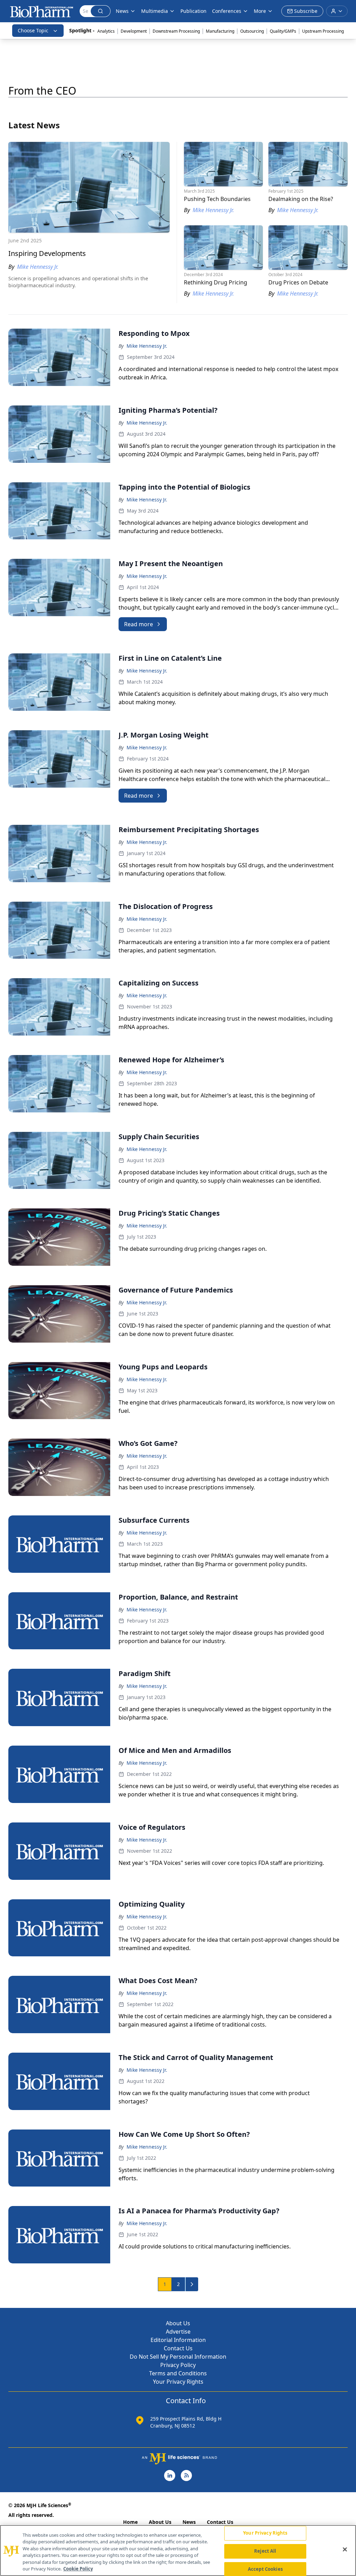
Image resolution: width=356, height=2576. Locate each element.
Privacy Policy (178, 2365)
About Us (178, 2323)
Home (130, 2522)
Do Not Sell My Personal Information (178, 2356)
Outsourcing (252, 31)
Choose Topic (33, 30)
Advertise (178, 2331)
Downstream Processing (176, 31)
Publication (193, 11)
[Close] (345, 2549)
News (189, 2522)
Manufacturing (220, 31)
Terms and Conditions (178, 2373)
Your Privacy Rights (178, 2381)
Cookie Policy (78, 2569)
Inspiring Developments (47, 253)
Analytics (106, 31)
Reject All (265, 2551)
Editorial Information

══════════

Your instructions :: The answer must be the lines of the entries above, written out exactly from the first through the one with "Terms and Conditions (178, 2373)", and no pictures.

Exercise output ::
Image resolution: width=356, height=2576. Locate each element.
Privacy Policy (178, 2365)
About Us (178, 2323)
Home (130, 2522)
Do Not Sell My Personal Information (178, 2356)
Outsourcing (252, 31)
Choose Topic (33, 30)
Advertise (178, 2331)
Downstream Processing (176, 31)
Publication (193, 11)
[Close] (345, 2549)
News (189, 2522)
Manufacturing (220, 31)
Terms and Conditions (178, 2373)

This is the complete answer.